As companies increase their revenues and earnings over time, management has to make the decision of what to do with their increasing earnings. I like the ones that pay out part of those earnings as dividends and take the other part and invest it in the business. If a company pays out none of its earnings as dividends, I’m not interested in that stock at all. If the company pays out all of its earning in dividends then it tells me that management doesn’t know how or is unable to grow the company. For the most part I’m not interested in these companies either.
Most companies that I’m interested in pay out part of their earnings in dividends and keep part of their earnings to grow the company. The part that they pay out in dividends can vary anywhere from 1% to 99% and this percentage is called the Payout Ratio. Companies that payout more than 70% are not desirable because they retain very little earnings to expand the business or develop new products. Companies that payout less than 20% had better have a great track record of using their earnings to increase profits going forward. I prefer companies that payout between 20% and 70% in dividends.
I also look at the growth rate of the dividend itself. If management is retaining part of earnings for the purpose of growing the profits of the company and they maintain the same payout ratio then the dividend should increase every year. I look for the dividend to increase at least at the rate of inflation. This rate of increase is necessary to maintain my purchasing power in the years ahead. If the cost of living is increasing at 3% per year, I need my stocks to increase their dividends by at least 3% per year to keep up with that cost of living. And more than the cost of living is better. I would like to think that in the future I will be making more relative to the cost of living than I’m making today.
I also expect to take those dividends and invest them back into those companies that are increasing my dividends going forward. I don’t subscribe to any dividend reinvestment programs because I prefer not to be locked into buying a specific stock. I prefer to invest dividends into companies that produce the best opportunities at the moment I receive the dividend which may or may not be the company that’s paying the dividend. It’s a level of control over my investments I’m unwilling to concede.

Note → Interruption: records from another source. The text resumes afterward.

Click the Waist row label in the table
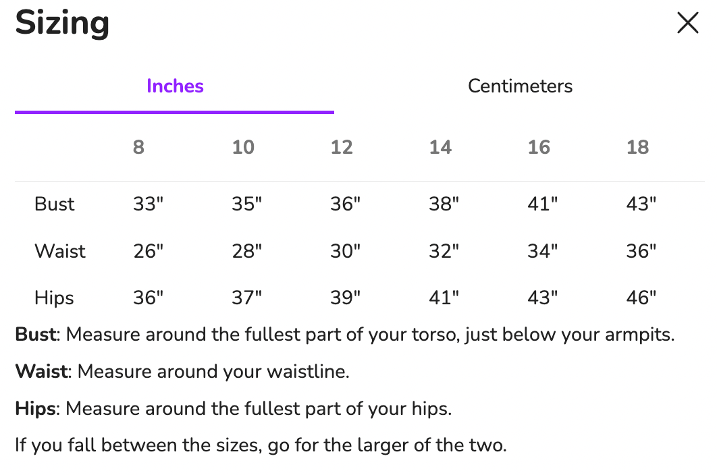pyautogui.click(x=60, y=251)
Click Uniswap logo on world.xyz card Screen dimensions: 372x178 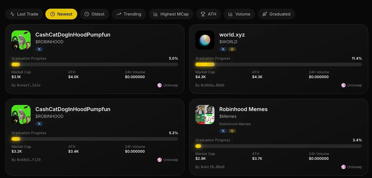343,85
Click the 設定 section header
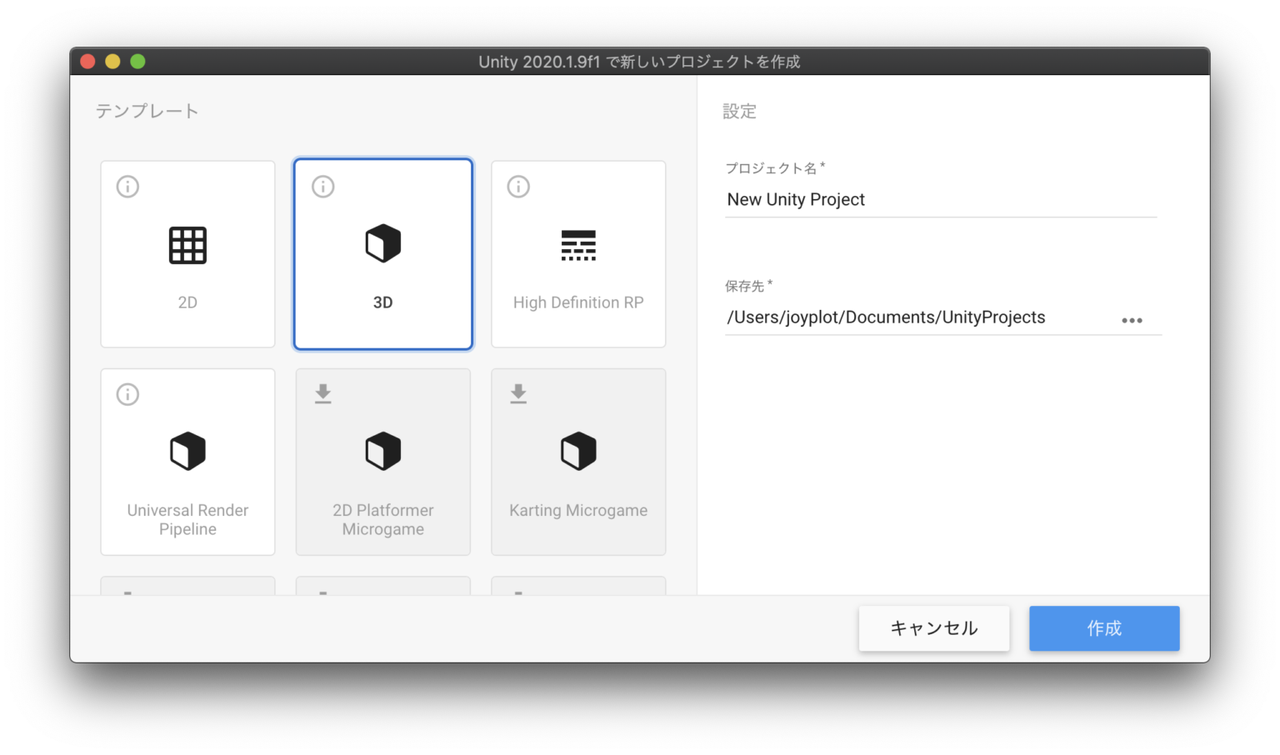 tap(739, 111)
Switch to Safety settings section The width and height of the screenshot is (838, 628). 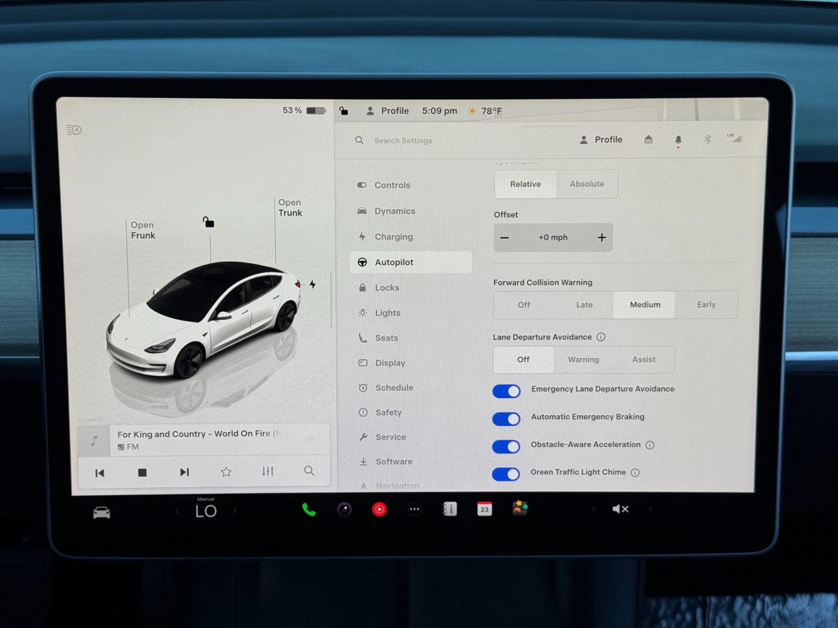[388, 412]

In the end, dividends are dependent on the revenues and earnings that the company generates, the payout ratio that management puts in place, and the annual dividend growth rate that enhances my future purchasing power. It’s all a trade off but as a general rule the farther out retirement is the lower the payout ratio and the greater the dividend growth rate the better. If retirement isn’t that far away then the higher the payout ratio and the less the dividend growth rate the better. It’s all a manner of life span. The older I get the more I want dividends now and the less growth I need in the future. The reason should be obvious.
Therefore the more an investor begins to understand all the variables involved in investing, the more he begins to understand how investing is connected to both the point he's at in his life as well as his expectations of when and how he'll spend his retirement. These are all individual decisions but they are things that have to be constantly considered and reevaluated. Otherwise, there won’t be a retirement and I’ll end up working the drive thru window at the local hamburger joint.